• **EXTRACTED TEXT**:
◇ ◇ ◇
- Genre: Reality competition
- Based on: Your Face Sounds Familiar
- Presented by: John Barrowman
- Judges: Debbie Gibson; Darrell Hammond; See Guest Judges;
- Country of origin: United States
- Original language: English
- No. of seasons: 1
- No. of episodes: 6

Production
- Executive producer: Georgie Hurford-Jones
- Camera setup: Multiple camera
- Production company: Endemol USA

Original release
- Network: ABC
- Release: May 31 – June 14, 2014

= Sing Your Face Off =

American television show

Sing Your Face Off is a reality singing series that was aired on ABC during the 2013–14 American television season. It was based on both the Endemol format Your Face Sounds Familiar and an adaptation of the Spanish "Tu cara me suena," the latter of whose title translated as "Your face is familiar to me." The first season consisted of six episodes, with two episodes airing back-to-back over three weeks. The first season premiered on May 31, 2014, and concluded on June 14, 2014. No plans were known to have been formed for a second season. Actress and singer China Anne McClain won the first and only season.
◇ ◇ ◇
• **EXERCISE 1**:
Answer these questions about the Sing Your Face Off text:
(a) Who presented the show?
(b) Which production company made it?
(c) Who won the first season?
• **EXERCISE 2**: Count the lines of the records that contain the string "Viewport", and give only that number.
The text and the records below it come from unrelated sources.

• **DATA LISTING**:
◇ ◇ ◇
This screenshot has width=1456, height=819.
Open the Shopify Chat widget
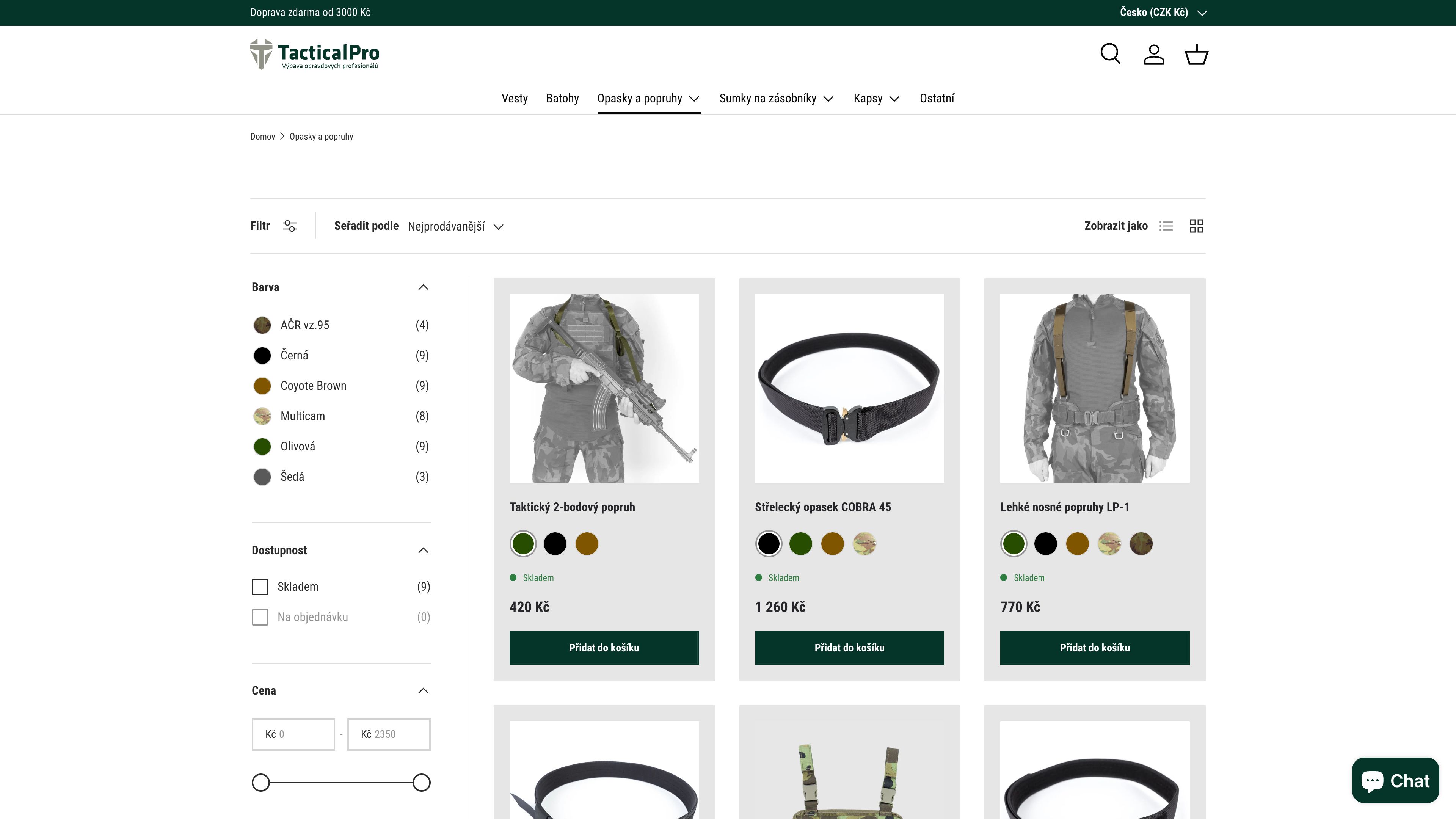point(1395,781)
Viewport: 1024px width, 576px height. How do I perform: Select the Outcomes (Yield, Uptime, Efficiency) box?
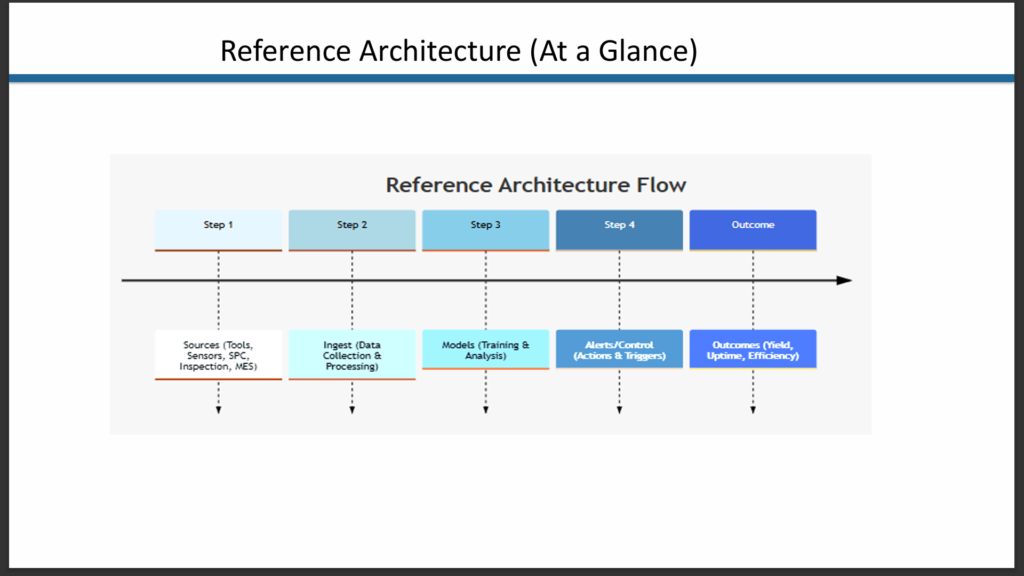pyautogui.click(x=753, y=349)
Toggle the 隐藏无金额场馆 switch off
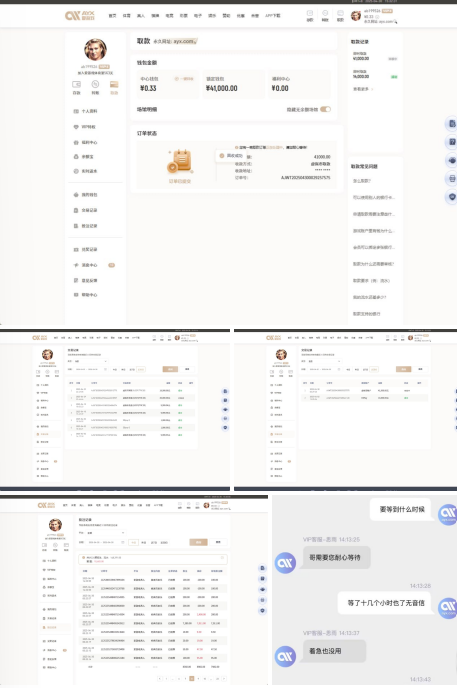The height and width of the screenshot is (688, 457). click(x=325, y=109)
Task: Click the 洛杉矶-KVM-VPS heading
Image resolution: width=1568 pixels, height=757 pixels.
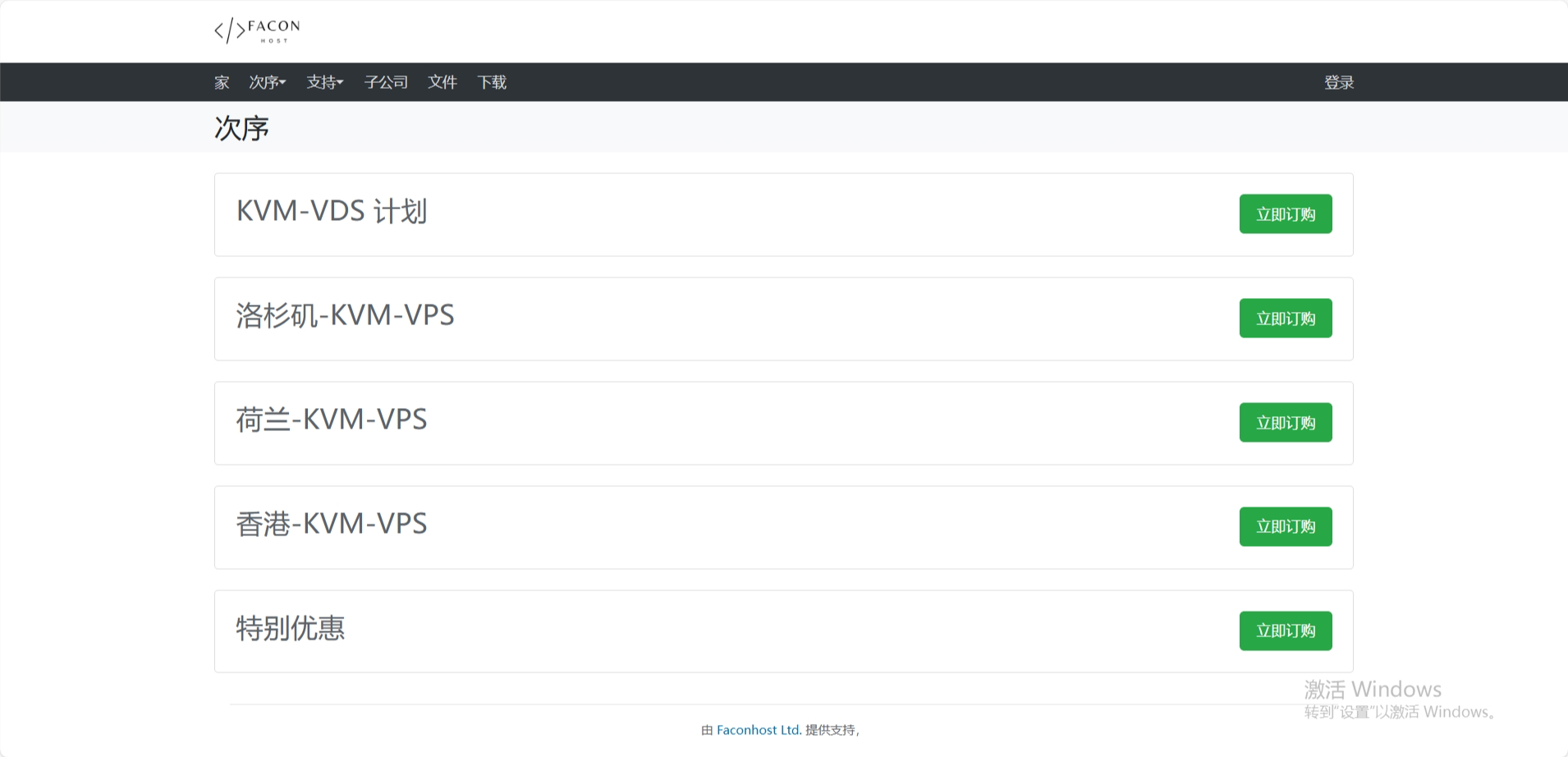Action: [x=345, y=316]
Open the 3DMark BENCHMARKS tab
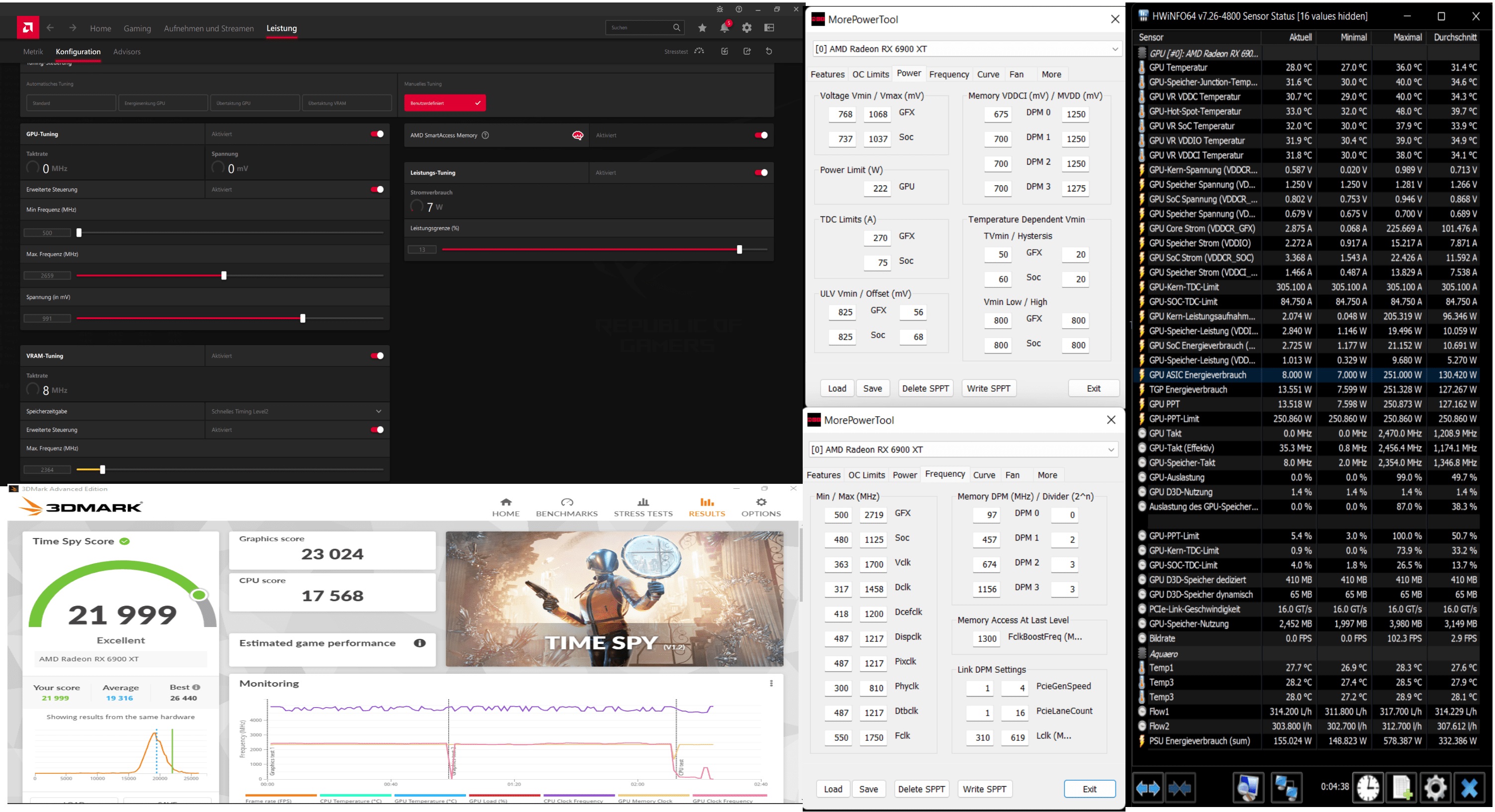 (x=566, y=507)
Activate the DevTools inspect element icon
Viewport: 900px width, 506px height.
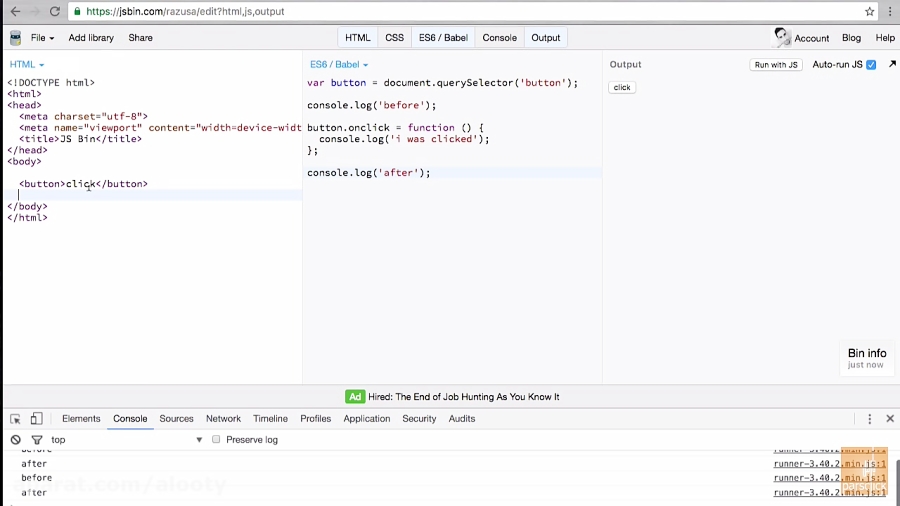tap(15, 419)
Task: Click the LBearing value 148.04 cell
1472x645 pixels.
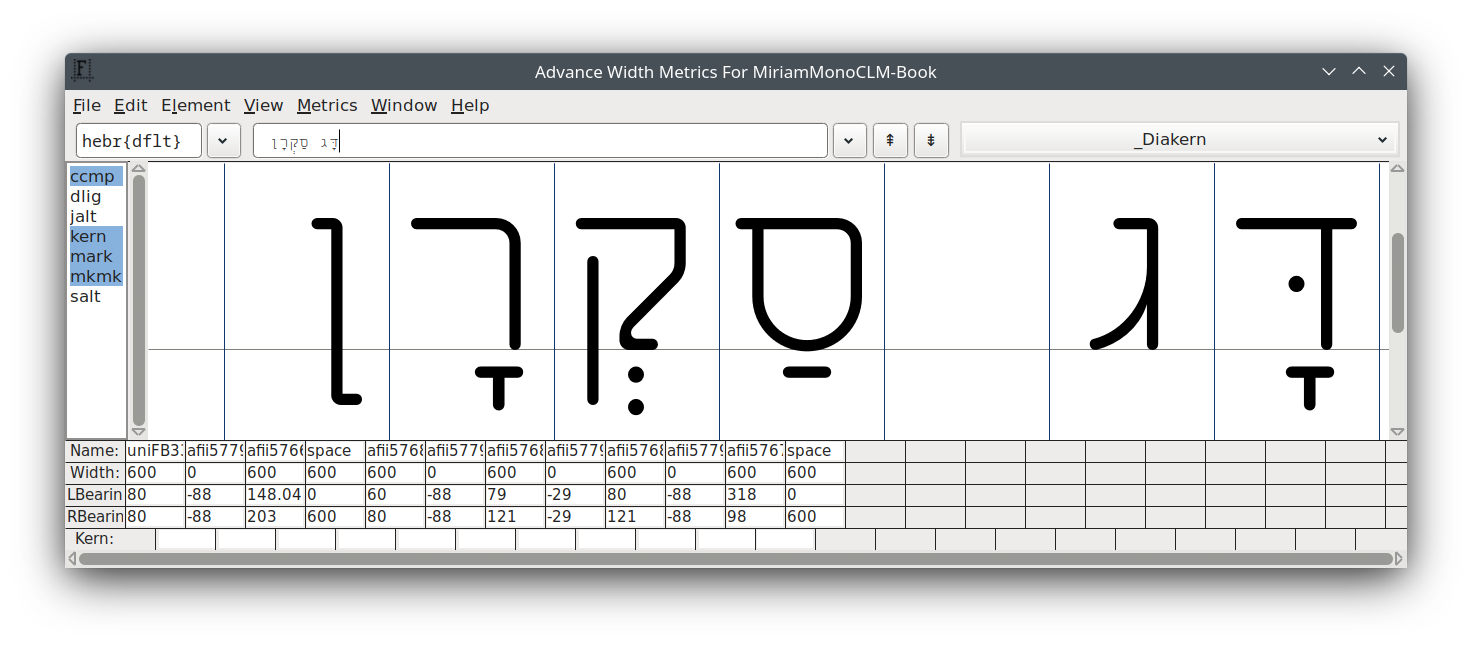Action: coord(275,495)
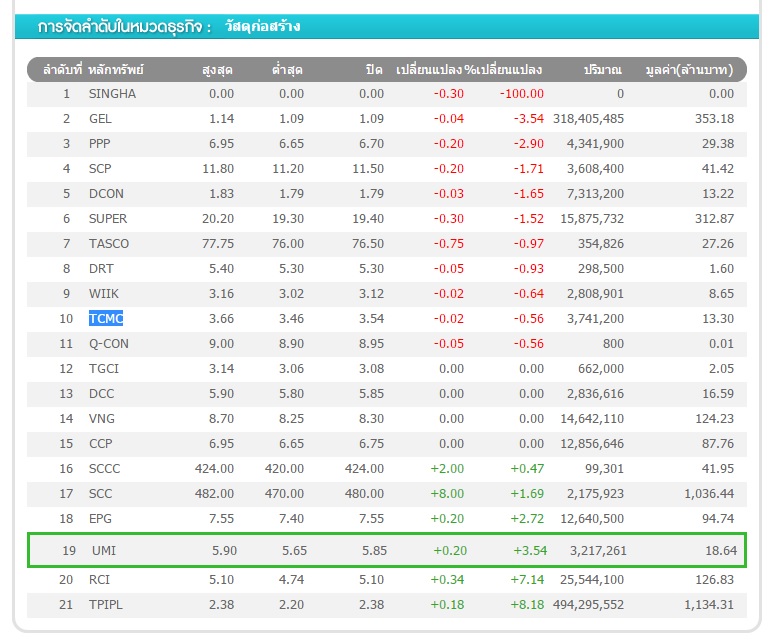Sort by มูลค่า(ล้านบาท) column header
Screen dimensions: 772x642
click(x=689, y=70)
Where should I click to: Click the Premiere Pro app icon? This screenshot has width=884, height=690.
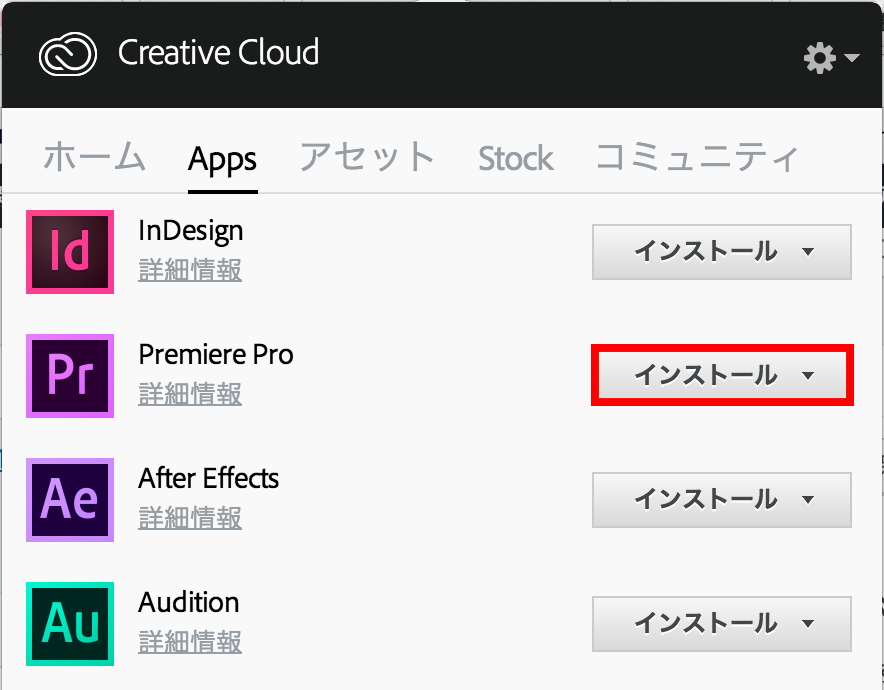(70, 375)
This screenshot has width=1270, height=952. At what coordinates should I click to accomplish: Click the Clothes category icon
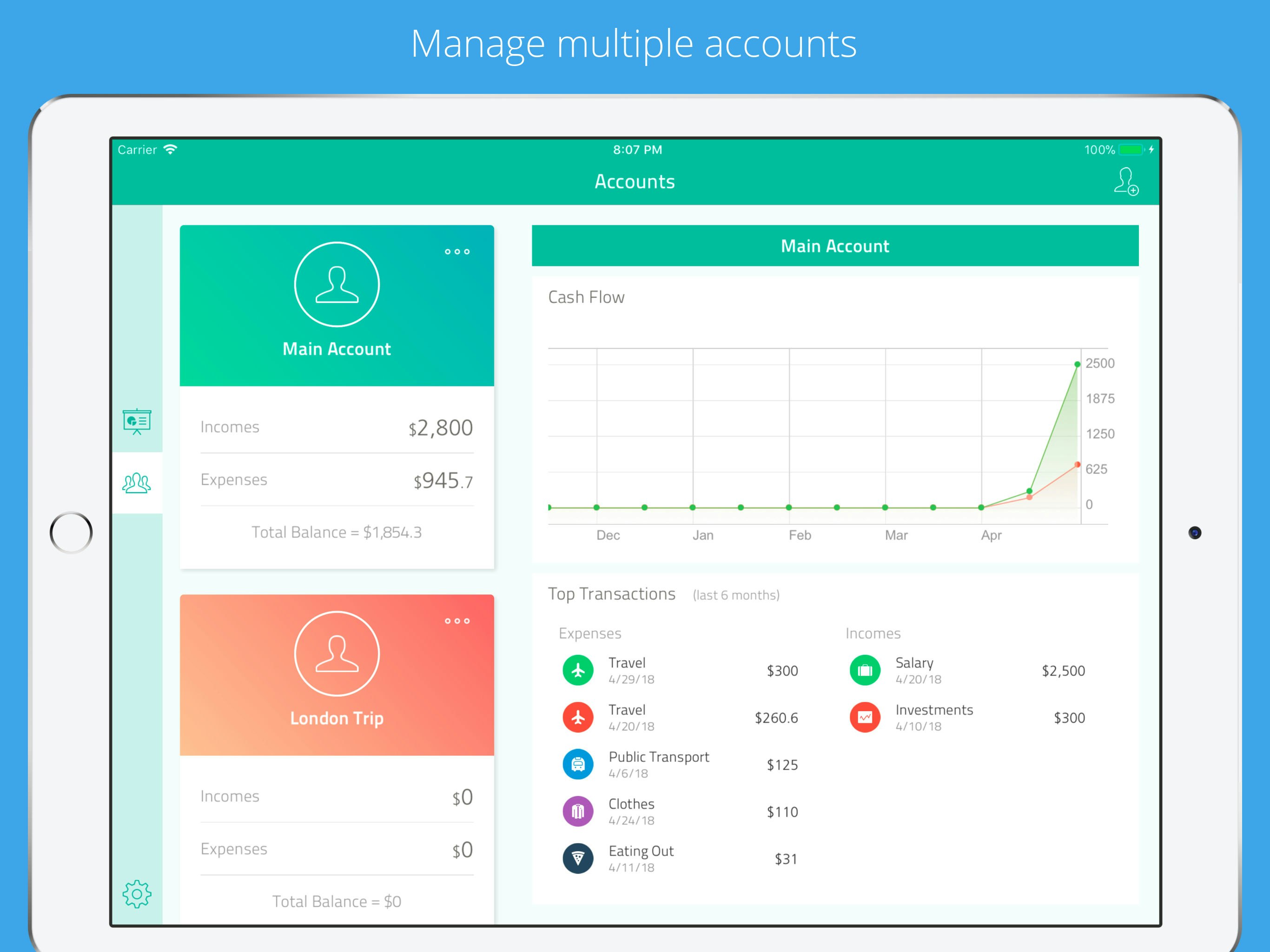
◇ ◇ ◇
• **TASK SOLUTION 1**:
(a) John Barrowman
(b) Endemol USA
(c) China Anne McClain

• **TASK SOLUTION 2**: 2